Emerald Group Publishing Limited
Copyright © 2011, Emerald Group Publishing Limited
Article Type: Editorial From: Clinical Governance: An International Journal, Volume 16, Issue 3
There has been much debate about the use of term “governance” in clinical governance since its introduction in 1997. In the atmosphere surrounding the post-Shipman/Bristol/Alder Hey NHS, there is little doubt that its overtone of regulating independent professional autonomy was seen as a priority with our political leaders. There is little doubt that activity under the clinical governance banner has expanded to produce a diverse portfolio, and CGIJ has adapted to cover this diversity, as may be seen in this issue.
That sense of governance as overbearing regulation is seen clearly in the article entitled “Is the NHS, as an employer, overburdened with regulations, relating to its obligations to employees? Critical evaluation by an NHS employee” (George and Joseph). The issues raised in this article are about to become much more complex in the new marketplace envisaged by current health reforms, and are already at the heart of many discussions about spinning out current NHS enterprises as social enterprises.

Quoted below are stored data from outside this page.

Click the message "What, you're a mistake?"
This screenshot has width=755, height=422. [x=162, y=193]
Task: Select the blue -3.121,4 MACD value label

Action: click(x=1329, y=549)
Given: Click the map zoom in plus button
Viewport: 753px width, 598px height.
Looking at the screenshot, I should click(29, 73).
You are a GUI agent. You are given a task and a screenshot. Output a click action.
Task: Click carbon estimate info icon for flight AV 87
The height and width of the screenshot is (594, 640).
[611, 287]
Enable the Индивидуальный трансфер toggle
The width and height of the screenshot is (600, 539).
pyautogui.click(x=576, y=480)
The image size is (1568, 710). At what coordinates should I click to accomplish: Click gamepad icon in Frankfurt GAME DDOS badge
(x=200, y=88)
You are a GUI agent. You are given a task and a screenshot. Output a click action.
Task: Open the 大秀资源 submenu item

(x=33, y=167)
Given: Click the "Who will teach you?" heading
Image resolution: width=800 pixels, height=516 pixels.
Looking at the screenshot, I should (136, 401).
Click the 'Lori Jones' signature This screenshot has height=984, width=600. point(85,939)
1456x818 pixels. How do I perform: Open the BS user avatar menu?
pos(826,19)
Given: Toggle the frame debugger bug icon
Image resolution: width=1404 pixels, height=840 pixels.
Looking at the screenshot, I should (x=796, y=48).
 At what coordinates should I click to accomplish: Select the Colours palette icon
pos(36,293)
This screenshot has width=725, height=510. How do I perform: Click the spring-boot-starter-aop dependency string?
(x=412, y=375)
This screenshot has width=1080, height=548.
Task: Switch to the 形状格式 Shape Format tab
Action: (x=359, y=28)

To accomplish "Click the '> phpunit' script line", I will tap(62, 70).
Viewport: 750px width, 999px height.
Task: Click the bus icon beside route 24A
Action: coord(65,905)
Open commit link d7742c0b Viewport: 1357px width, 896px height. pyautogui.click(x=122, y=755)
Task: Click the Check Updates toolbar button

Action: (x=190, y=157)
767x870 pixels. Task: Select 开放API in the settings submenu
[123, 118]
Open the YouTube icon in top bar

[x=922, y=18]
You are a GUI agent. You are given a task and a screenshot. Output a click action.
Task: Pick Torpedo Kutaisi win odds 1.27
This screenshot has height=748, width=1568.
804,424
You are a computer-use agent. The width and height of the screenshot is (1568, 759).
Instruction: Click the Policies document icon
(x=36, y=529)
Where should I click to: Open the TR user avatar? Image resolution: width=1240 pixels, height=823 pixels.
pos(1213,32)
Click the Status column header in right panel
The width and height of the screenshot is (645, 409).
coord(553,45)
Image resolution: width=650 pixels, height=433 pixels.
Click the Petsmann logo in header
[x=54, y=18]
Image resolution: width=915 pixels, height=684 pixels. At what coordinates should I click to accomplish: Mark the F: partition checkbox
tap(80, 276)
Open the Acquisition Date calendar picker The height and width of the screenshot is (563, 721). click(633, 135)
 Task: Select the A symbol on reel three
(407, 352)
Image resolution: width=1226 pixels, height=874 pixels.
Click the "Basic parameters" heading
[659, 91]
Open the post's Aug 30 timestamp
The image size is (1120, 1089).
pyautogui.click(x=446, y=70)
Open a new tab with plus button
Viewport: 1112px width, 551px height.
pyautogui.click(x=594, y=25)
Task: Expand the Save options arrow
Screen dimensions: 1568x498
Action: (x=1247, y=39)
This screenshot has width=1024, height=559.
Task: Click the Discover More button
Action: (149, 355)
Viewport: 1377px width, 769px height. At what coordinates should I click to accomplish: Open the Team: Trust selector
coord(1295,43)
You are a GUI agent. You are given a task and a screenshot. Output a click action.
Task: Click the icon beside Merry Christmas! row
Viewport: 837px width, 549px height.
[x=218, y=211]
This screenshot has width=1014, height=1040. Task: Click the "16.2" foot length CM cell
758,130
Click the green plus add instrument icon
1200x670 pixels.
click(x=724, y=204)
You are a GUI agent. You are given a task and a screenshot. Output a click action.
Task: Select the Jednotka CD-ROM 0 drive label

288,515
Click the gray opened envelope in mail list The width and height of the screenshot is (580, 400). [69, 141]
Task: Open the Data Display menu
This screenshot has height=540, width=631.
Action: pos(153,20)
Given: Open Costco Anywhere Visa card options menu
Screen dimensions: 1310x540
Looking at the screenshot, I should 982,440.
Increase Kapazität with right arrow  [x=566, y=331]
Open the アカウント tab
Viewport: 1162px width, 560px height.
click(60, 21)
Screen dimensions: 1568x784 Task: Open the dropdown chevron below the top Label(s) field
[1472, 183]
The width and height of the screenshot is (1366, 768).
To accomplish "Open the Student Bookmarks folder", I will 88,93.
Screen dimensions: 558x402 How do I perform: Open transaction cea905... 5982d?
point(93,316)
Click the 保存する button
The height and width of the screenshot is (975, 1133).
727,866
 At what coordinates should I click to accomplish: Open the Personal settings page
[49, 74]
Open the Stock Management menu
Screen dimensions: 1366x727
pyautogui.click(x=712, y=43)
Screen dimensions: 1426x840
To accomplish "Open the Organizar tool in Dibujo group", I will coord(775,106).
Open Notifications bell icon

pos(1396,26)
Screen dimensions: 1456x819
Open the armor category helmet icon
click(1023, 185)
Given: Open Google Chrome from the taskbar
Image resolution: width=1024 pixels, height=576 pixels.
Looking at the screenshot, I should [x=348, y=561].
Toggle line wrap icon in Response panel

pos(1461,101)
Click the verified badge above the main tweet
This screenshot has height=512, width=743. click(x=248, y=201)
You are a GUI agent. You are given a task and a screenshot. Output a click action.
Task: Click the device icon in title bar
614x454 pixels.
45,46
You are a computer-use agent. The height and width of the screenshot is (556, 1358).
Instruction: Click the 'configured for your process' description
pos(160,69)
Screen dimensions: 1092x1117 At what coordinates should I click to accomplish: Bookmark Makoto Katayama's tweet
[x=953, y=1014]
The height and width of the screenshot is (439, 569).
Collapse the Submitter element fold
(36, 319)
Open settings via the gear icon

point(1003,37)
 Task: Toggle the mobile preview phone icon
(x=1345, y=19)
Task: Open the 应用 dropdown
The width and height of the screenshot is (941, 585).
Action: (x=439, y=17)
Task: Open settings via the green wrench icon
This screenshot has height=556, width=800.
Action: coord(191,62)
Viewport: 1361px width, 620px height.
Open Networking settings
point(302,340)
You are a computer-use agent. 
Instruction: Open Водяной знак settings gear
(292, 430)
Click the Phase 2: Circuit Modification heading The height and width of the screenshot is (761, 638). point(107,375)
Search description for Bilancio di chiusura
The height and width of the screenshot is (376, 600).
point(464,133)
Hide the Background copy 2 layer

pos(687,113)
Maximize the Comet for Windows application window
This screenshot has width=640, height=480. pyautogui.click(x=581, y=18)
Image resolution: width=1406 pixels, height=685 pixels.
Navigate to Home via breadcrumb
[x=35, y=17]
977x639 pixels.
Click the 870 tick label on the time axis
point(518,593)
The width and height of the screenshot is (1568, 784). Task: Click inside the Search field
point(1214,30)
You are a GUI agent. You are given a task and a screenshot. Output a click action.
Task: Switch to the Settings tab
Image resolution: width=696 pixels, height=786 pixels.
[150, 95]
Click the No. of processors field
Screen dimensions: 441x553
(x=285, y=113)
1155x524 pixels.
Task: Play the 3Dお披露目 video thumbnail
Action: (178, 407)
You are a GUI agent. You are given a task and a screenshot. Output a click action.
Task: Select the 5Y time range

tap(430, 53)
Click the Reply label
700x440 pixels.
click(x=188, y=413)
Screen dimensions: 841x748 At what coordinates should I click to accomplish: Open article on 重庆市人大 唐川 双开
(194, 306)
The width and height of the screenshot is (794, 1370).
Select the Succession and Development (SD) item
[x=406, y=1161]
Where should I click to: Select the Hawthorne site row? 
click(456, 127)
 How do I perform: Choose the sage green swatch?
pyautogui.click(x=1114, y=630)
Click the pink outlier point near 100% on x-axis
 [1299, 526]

A more enlightened view of governance places an emphasis on improvement and proactive interventions to prevent adverse events. At the heart of this proactive agenda is effective risk management. Nowhere is this more clearly seen than in mental health, which retains a stigma associated with adverse events, greater than almost any physical disease. The task of “Clinical risk assessment and management of service users” is dealt with by Bowers.
Clinical governance is a UK term, but CGIJ has sought to argue that the knowledge base is international, as are the issues and problems faced. With this in mind, Alhatmi presents an international case study of “Safety as a hospital organizational priority”. This article features work first described at the 2nd Canadian Quality Congress, and we hope to feature more work from this conference later in the year.
With my discipline as a health informatician, you will not be surprised that I regard information as the core of good clinical practice and governance. The final two papers, “Onsite handover of clinical care: implementing modified CHAPS”, by Basu, Arora and Fernandes and “Challenge of introducing evidence based medicine into clinical practice: an example of local initiatives in paediatrics” by Ogundele, highlight both the key role of information, and the problems associated with implementing innovations to improve information handling. Information handling remains the dimension of clinical governance most often highlighted by the Care Quality Commission in the UK as the weakest aspect of clinical governance in many care organisations.
With this in mind, my co-editor Nick Harrop will present a special issue in CGIJ Vol. 16 No. 4 which focuses on the role of information in clinical governance, and these papers offer a foretaste of what is to come.